Desde la fiscalía le preguntaron a Camino si su amigo había manifestado deseos de declarar ante la Comisión Investigadora de Derechos Humanos antes del ataque. Camino respondió afirmativamente: “Él quería denunciar los abusos y las cosas turbias que pasaban con la Policía del Chaco, que estaba enemistada con él”. Según el testigo, Villasuso decía que la policía chaqueña le había “plantado” un paquete de dólares falsos para inventarle una causa, en 1979.
Al final de su declaración, Camino reconoció su firma, pero dijo no recordar lo que había declarado en esa oportunidad. Ese fue el final de su testimonio, y de la audiencia, que pasó a cuarto intermedio hasta el miércoles 6 de octubre.

 

(Causa Masacre de Margarita Belén día 30)

El exdetenido político Rodolfo Bustamante estuvo detenido en la Brigada de Investigaciones entre fines de septiembre y los primeros días de diciembre, cuando lo trasladaron a la Alcaidía.
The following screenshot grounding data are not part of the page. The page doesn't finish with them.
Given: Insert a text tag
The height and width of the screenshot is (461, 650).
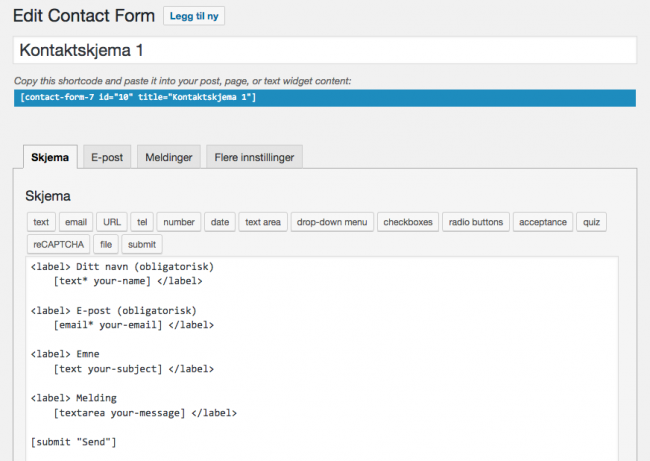Looking at the screenshot, I should (41, 222).
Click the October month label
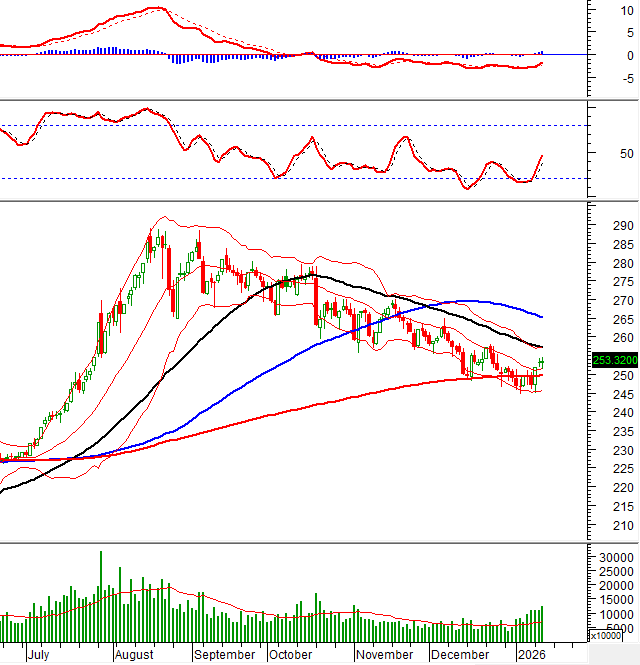The height and width of the screenshot is (665, 640). coord(291,655)
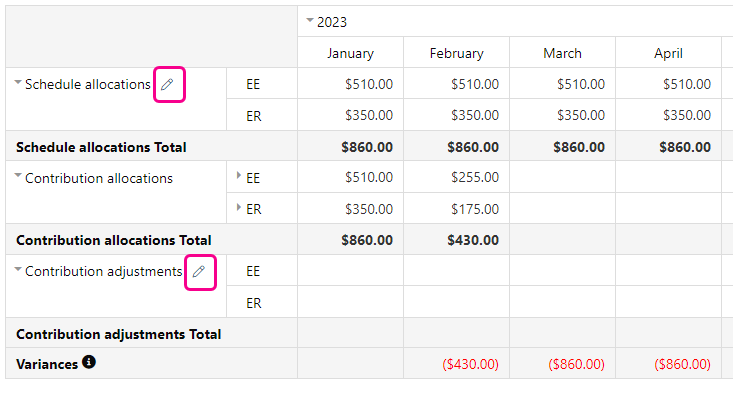Select the January column header
Screen dimensions: 733x393
click(x=351, y=53)
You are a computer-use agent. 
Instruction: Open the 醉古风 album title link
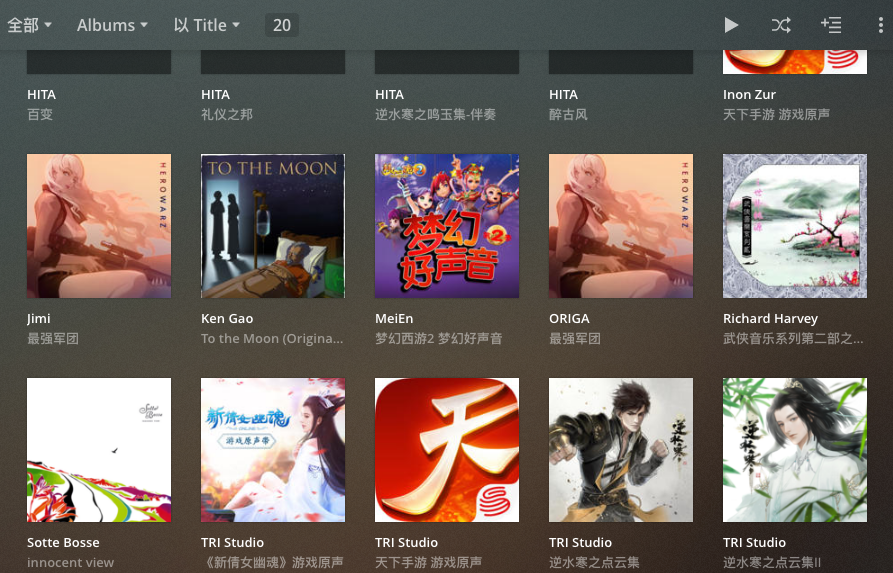tap(568, 114)
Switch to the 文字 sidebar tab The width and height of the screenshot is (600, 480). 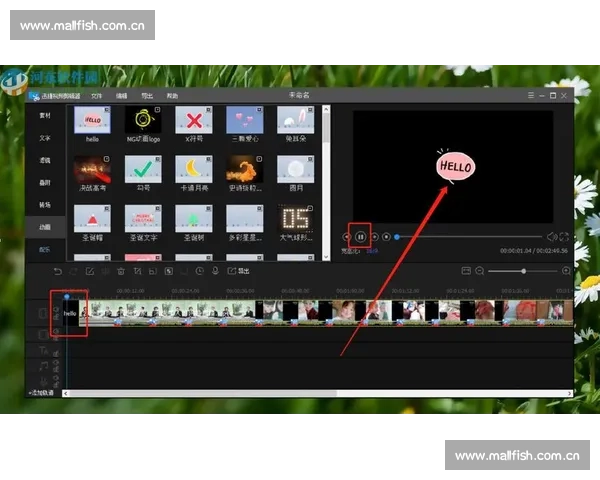45,138
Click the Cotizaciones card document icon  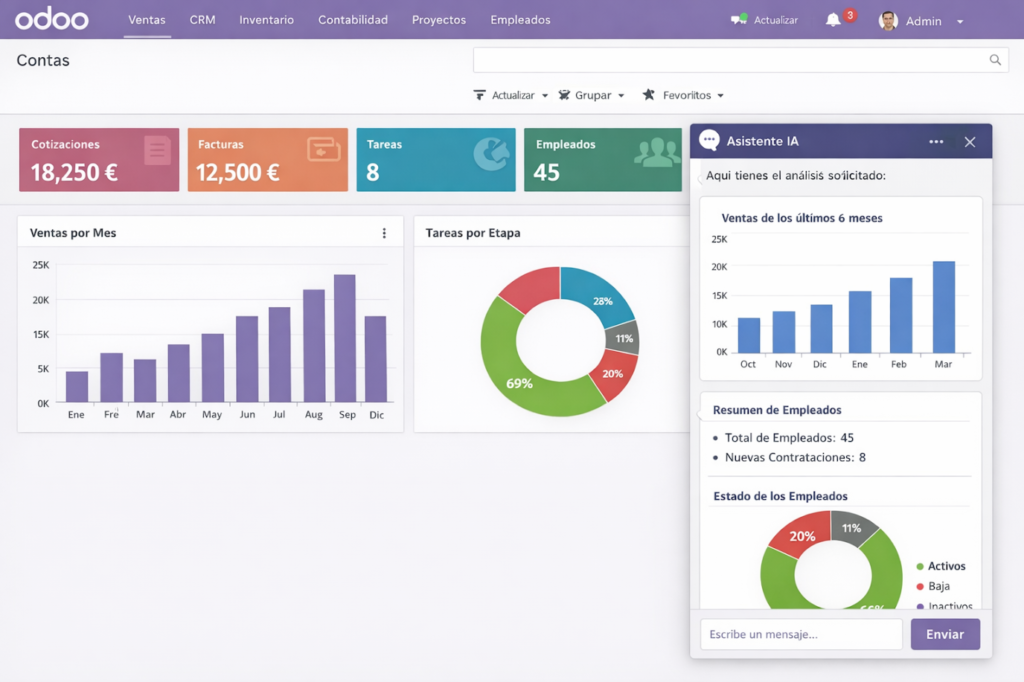click(157, 150)
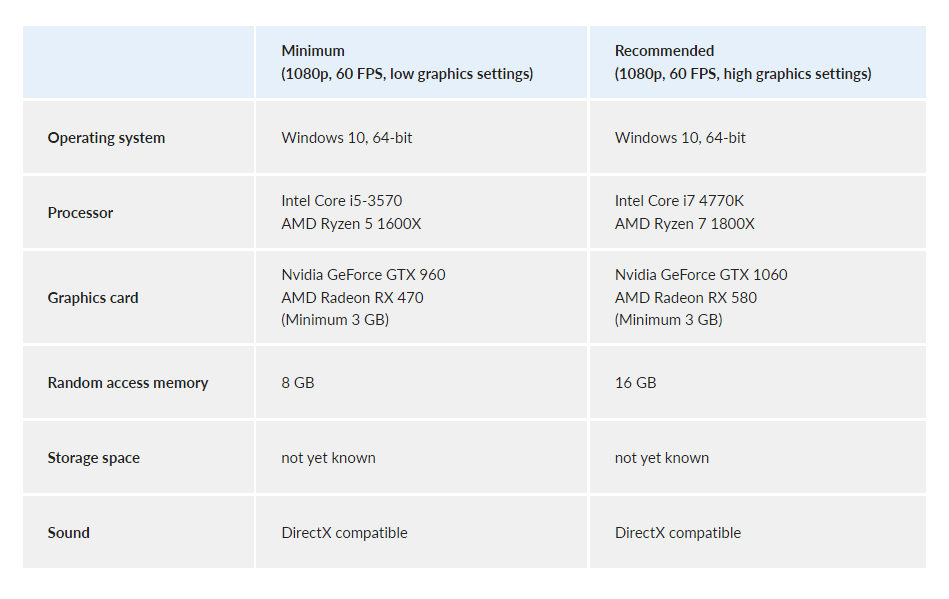This screenshot has width=949, height=599.
Task: Click the Recommended column header
Action: pyautogui.click(x=758, y=62)
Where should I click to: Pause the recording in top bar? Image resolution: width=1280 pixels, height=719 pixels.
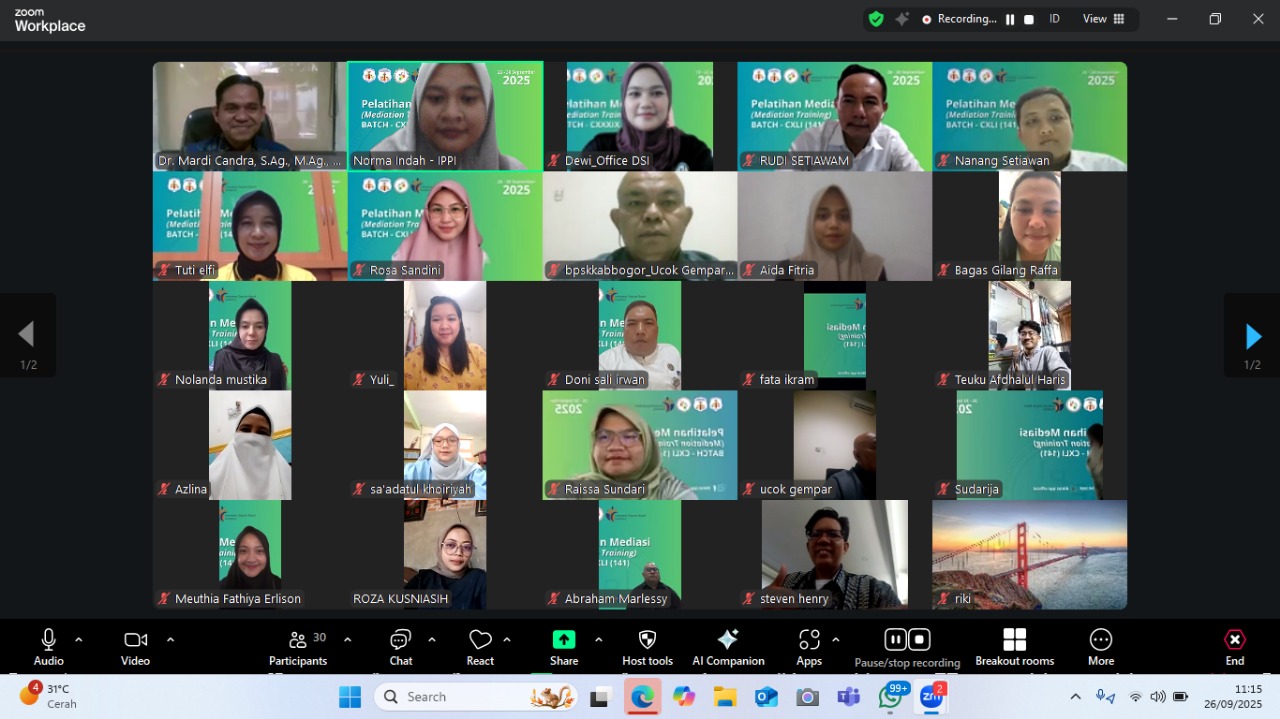(1010, 19)
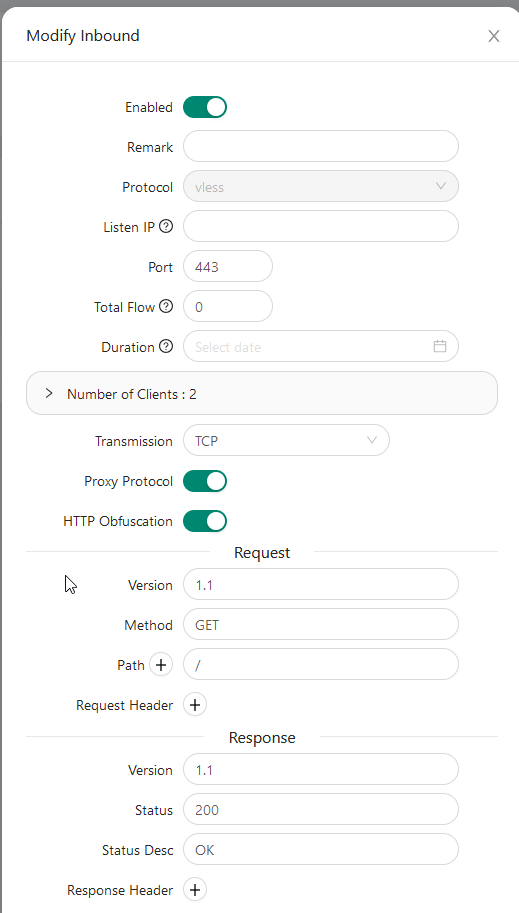Open the calendar icon in Duration field

[x=440, y=346]
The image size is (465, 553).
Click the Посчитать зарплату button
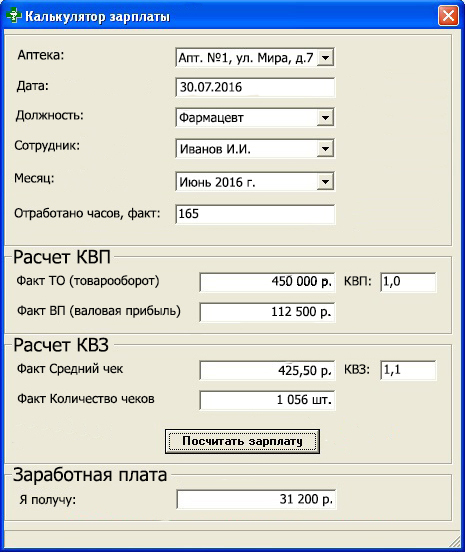242,441
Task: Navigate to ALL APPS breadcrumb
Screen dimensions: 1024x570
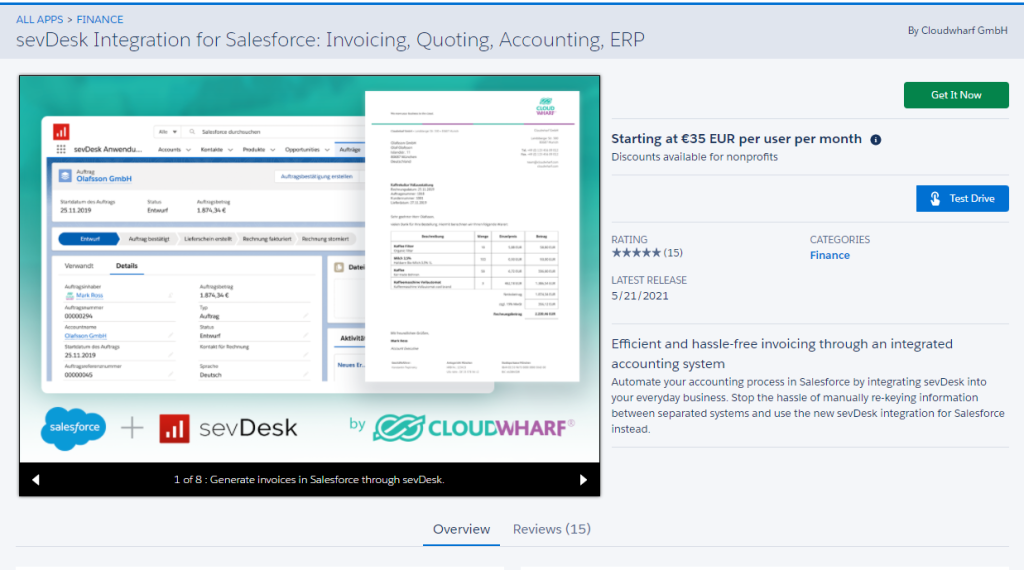Action: pyautogui.click(x=40, y=19)
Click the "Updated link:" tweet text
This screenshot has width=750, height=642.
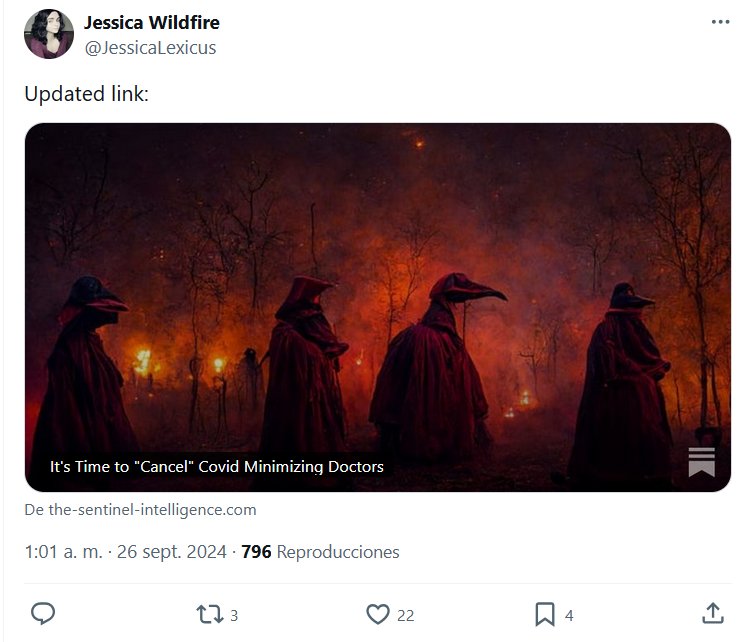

El “Rodo Bustamente” y su familia siempre acompañan los actos de conmemoración de la Masacre de Margarita durante la tradicional vigilia del 12 de diciembre y en el acto en el monumento en la Ruta 11. Para la ocasión, su mujer y sus hijos presenciaron su testimonio.
Bustamante sufrió un accidente cerebro-vascular hace un tiempo, pero el percance no le hizo mella a su testimonio y logró sobrellevar la declaración con entereza. Relató la paliza que sufrieron los detenidos políticos en el comedor de la cárcel y describió el estado de Carlos Zamudio. “Fue muy doloroso, teníamos vínculos políticos, pero lo más fuerte era la amistad; recuerdo la figura de Carlitos totalmente desarticulado, creo que le tenían mucho odio, porque al que más le dieron fue a él”, precisó.
Sin embargo, lo más importante de su declaración ocurrió en la Brigada: Bustamante contó que allí vio a Eduardo “Lalo” Fernández, militante desaparecido en el Chaco en los últimos meses de 1976, y quien se sospecha puede haber integrado el grupo de asesinados en la Masacre. El dato es de suma trascendencia para confirmar o desechar la hipótesis. El hijo de Lalo, Juan Carlos Fernández, coordinador del RUV e integrante de la agrupación H.I.J.O.S. también se encontraba presente en la sala. Cuando finalizó su testimonio, Rodolfo Bustamante salió de la audiencia contento, con la sensación de haber cumplido, y se estrechó en un abrazo con su esposa María del Carmen y sus dos hijos, Eduardo y Mario. 

EDUARDO “LALO” FERNÁNDEZ

Lalo Fernández nació el 27 de diciembre de 1954 en Córdoba y creció en Goya, Corrientes. Fue un militante del peronismo desde su adolescencia y en 1973 formó la Juventud Peronista. En 1975 Eduardo se casó con Gladis Hanke, “Beby”, una joven oriunda de Bella Vista, también militante de la Juventud Peronista. Con el inicio de la dictadura en el 76, Eduardo pasó a la clandestinidad. Viajó a Corrientes y luego al Chaco. La esposa de Raúl Caire (asesinado en la Masacre de Margarita Belén) lo vio en Resistencia a principios de noviembre de 1976. Por la fecha de su desaparición es válido suponer que Eduardo sea uno de los militantes caídos en la Masacre de Margarita Belén todavía no identificados (Fuente: REGISTRO ÚNICO POR LA VERDAD).

 

 

Se realizó el jueves treinta de septiembre el trigésimo día de audiencias de la causa que investiga la Masacre de Margarita Belén, con la declaración de tres testigos: un exsoldado, un expolicía y un exdetenido. La causa pasa a cuarto intermedio hasta el 6 de octubre.